Come and See
I recently received an invitation to attend a conference where Christian theologians are going to defend the faith against deconstructionists. The best defense, the organizers claim, is wielding the sword of "propositional truth." After all, if deconstructionists maintain there is no absolute truth (oxymoron!), then the best thing we can do is to show them what is absolutely true: arguing for the verities of our faith one proposition at a time.
Ever since my first philosophy class, I've always been a bit suspicious of "propositional truth." My philosopher professor loved to show his students how absolute claims rarely bear the weight of careful argumentation. Like cracks in a concrete foundation, flaws in the premise of an argument eventually brings the whole house down. I decided right then I wouldn't ever find shelter from the storm of doubt in a house built on rationalism. One person's reason is another person's invitation to try to blow the house down.
Greek students know that "abide" or "remain" is a code word in John's gospel and letters. As a matter of fact, it appears so often, they get sick of seeing it. Abide here, abide there, abide everywhere. Abide, abide, abide. That's why most readers miss the irony of the question when a couple of would-be disciples of Jesus asked him, "where do you abide?" They had begun to follow Jesus because their mentor, John the Baptizer, told them to. Jesus, perhaps curious about their intentions asked them, "what are you looking for?" (Jo. 1:38). "Rabbi, where do you abide?" Jesus said, "Come and see."

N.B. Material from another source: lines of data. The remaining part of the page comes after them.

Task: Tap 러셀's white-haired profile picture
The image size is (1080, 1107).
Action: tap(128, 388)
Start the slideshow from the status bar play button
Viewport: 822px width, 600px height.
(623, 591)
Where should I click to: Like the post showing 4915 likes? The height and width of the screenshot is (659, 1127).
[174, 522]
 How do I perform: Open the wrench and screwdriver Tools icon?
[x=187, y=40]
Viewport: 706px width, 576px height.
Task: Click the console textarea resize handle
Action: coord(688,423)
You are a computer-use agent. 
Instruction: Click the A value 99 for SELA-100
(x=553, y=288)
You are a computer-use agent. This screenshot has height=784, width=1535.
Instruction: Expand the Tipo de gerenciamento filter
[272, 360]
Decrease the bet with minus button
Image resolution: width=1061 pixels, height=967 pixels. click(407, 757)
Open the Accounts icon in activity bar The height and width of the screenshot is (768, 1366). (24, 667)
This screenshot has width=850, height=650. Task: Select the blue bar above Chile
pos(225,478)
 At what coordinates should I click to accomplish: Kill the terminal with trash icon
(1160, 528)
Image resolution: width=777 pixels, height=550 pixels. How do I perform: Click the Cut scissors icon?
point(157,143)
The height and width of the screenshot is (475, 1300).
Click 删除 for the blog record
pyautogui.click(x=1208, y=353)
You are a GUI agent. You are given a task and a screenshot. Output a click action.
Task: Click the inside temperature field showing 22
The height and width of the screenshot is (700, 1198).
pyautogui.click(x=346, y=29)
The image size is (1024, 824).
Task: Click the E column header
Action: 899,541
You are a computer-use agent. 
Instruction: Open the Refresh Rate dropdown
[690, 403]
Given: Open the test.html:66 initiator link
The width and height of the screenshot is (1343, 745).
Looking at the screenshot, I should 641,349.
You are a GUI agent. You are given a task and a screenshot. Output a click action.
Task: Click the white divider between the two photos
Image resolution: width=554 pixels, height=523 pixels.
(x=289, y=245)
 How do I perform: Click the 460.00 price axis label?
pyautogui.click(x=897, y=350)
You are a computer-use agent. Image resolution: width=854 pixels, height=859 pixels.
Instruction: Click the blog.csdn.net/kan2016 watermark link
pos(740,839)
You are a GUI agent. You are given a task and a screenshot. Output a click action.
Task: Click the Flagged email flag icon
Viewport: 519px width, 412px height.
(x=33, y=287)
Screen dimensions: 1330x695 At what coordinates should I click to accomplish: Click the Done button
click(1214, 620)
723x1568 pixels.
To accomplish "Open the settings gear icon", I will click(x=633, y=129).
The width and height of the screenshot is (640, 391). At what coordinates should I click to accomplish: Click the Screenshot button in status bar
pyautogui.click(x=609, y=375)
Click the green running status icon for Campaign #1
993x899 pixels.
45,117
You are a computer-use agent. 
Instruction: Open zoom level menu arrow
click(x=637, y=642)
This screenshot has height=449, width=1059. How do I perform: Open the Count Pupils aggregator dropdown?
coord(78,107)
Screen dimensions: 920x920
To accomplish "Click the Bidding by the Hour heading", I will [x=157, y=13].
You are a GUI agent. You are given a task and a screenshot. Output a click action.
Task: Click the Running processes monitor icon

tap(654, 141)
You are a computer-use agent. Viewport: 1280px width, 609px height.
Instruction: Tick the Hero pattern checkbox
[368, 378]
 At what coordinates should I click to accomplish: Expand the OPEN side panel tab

I'm so glad he said, "Come and see," rather than, "I'm staying in Capernaum" or "The Son of Man has no where to lay his head" or "You have no idea what you're asking. Do you realize the implications of 'abiding'? That's one loaded question. Let's see. Some might say that I abide with the Father. Others might say that I abide in the hearts of believers. . ." or [I'm especially glad he didn't say] "split a piece of wood, and I am there; lift up a stone, and I am there."
Instead, he gave one of the most tempting, tantalizing, curiously inviting, intriguing, provocative, profound replies. Come and see. Come and see. Oh God, I'm so glad he said, "come and see."
Out of my wonder, sorrow, and night. Jesus, I come to thee.